What are ideal sources of protein?

The list is extensive, but you can add the following things to your diet.
Salmon, Tuna, Cod-fishes, Chicken, Turkey, Beef, Tofu, Nut Butters, Pork, Eggs, Nuts, Beans, Chickpeas, etc.

Finally, the answer to my main question: Do you I need protein supplements to build muscles?
Well, my research revealed the following:

Muscle growth begins to diminish in adults after age 20. According to FAQs.org – World of Sports consuming particular protein supplements alone will not affect the size or strength of muscles. It will require routine exercise and strength training to promote muscle synthesis and development. Running and weightlifting significantly impact muscle development. The process of tearing down and restoring tissue – catabolism, and anabolism — builds muscle. Muscles develop when more synthesized protein is produced than consumed by them.

Muscles are made up of two types filaments called actin and myosin; both of which are proteins. These two proteins are made of amino acids linked together.  For muscle building these amino acids are essential, and the body cannot create it. Thus, it is vital to consume protein-rich food as mentioned above.

The ideal time to feed the muscles with these amino acids is post workout. But how many of us can have a protein-rich meal, right after we move out of the gym?

Protein Powder Experts Suggest the Following:

  1. 2-glasses of low-fat milk
  2. A lean meat sandwich
  3. Smoothie made with low-fat milk, yogurt, and banana
  4. Tuna and pasta

Dacres – Mannings (a spokesperson for Sports Dietitians Australia), states that you could spread your protein over the day, have three main meals and two or three protein snacks. By doing this, you would be able to optimize amino acid levels in the blood and promote both muscle repair and growth.

She also stated that:
If you’re keen to build some muscle, then before going for a protein supplement:

  1. Compare actual dietary protein intake with your intake for muscle building.
  2. Train sensibly, with a coach.
  3. Eat a protein and carbohydrate snack after a workout session.
  4. Spread protein intake through the day.
  5. Before using a supplement seek advice from a sports dietitian or a health professional.

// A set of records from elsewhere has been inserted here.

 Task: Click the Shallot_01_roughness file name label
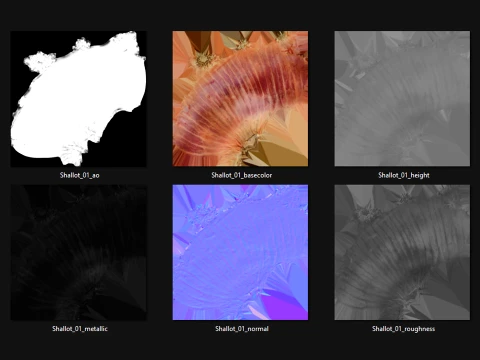(x=403, y=329)
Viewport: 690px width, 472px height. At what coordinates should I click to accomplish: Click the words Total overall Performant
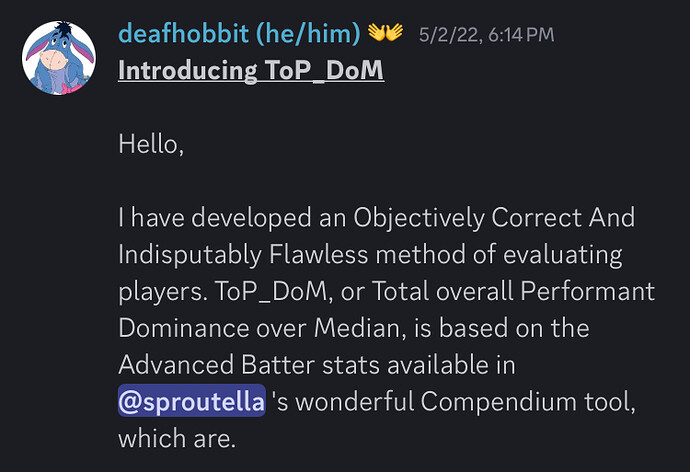click(514, 291)
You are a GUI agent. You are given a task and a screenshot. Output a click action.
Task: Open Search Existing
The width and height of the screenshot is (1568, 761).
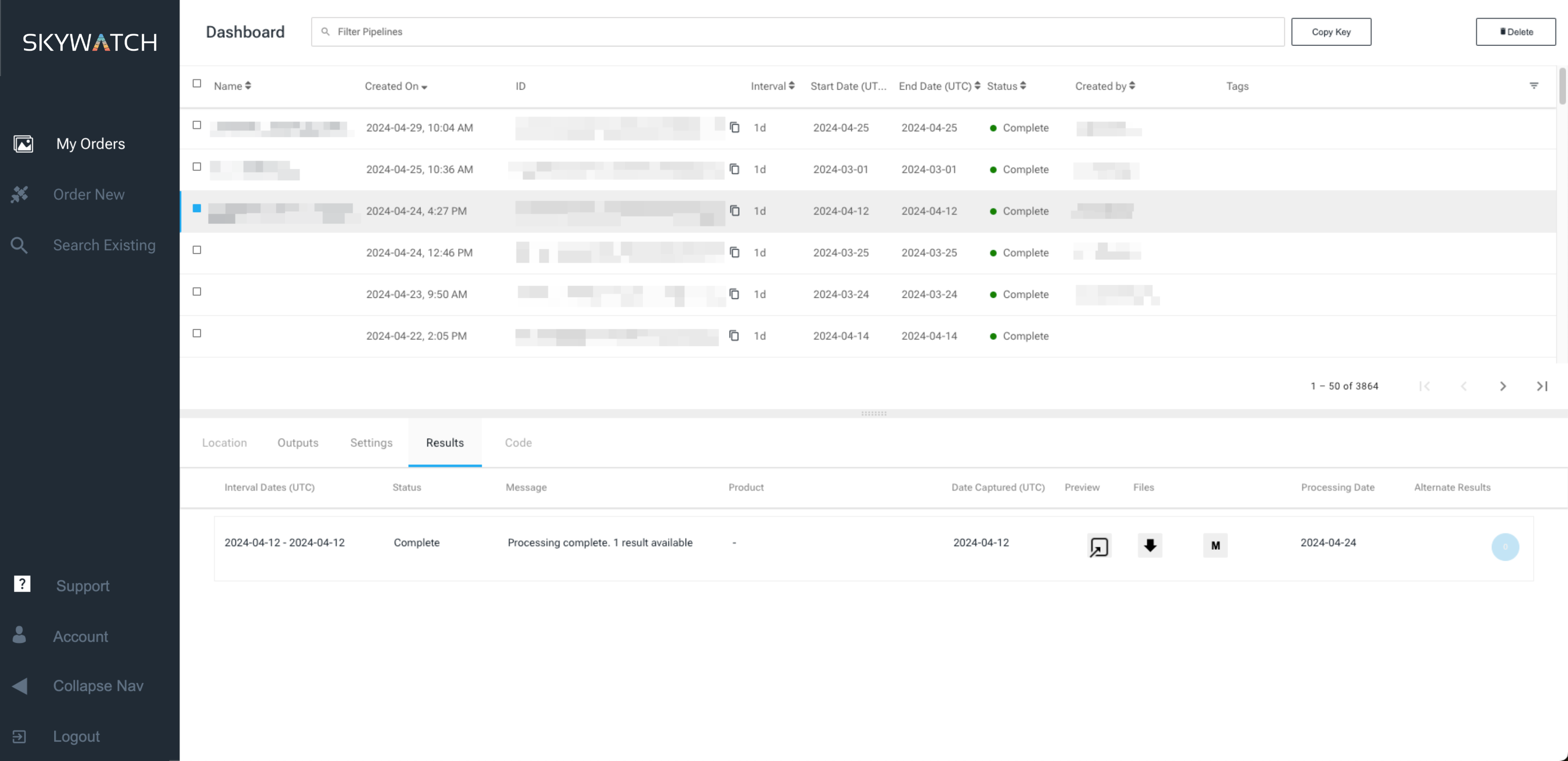tap(104, 244)
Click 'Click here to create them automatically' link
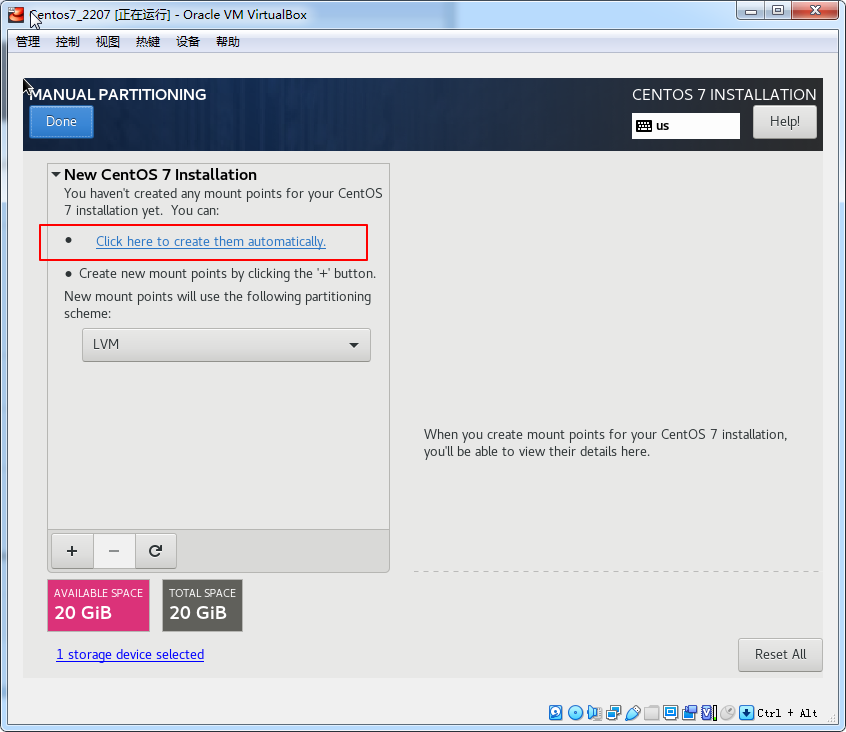846x732 pixels. tap(211, 242)
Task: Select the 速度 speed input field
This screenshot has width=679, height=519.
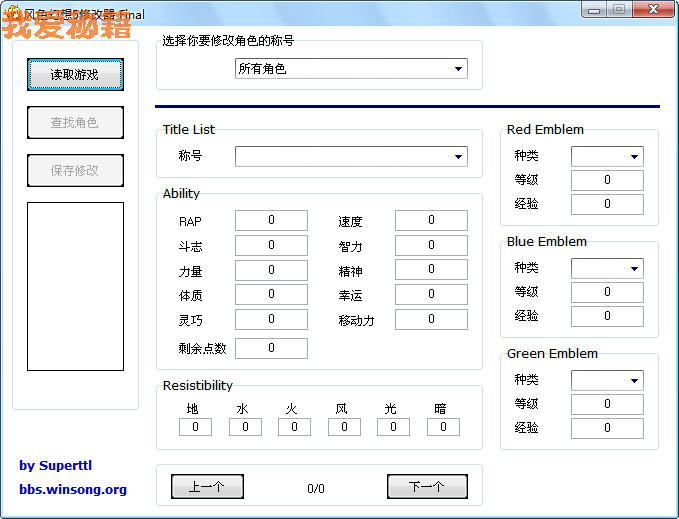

I learned that nothing is better than solid and natural food. Taking protein powder has two primary advantages – Convenience and Affordability.

A couple of protein powder scoops in a shaker bottle with water can provide the body an instant dose of high protein that can be consumed anywhere and at any time.

When compared to solid food protein on a gram of gram basis protein powders are far more affordable. You can purchase protein powder for about 1/2 the price of meat, fish, chicken, nuts, etc.

A word from the fitness experts

Shannan Ponton – The Biggest Loser star, Nature’s Way brand ambassador – Protein is necessary to maintain lean muscle mass, helpful for both weight loss and optimum sports performance. Whey protein is the best and most efficient way to supplement.

Zoe Bingley-Pullin – nutritionist, IsoWhey brand nutritionist, co-host of Good Chef, Bad Chef – The market has some poor quality protein. Provided it’s incredibly great quality with vitamins and minerals, in a form that can be adequately absorbed by the body, I’m a fan of protein in helping to build muscle, lose weight, or to supplement the lack of protein in one’s diet.

Kara Landau – Dietician, author, corporate nutritionist – Natural varieties (without all the hidden nasties) can complement whole foods nutrient-dense diet; assisting people to feel full, shed fat mass, or gain lean muscle.

Jennifer Dodge – physiotherapist, The Office Athlete – Protein supplements are overused. The recommended dietary intake of protein for an average Joe has easily achieved through diet alone. For the ultra-fit, I see a place for protein supplements as their needs and total energy requirements are slightly higher.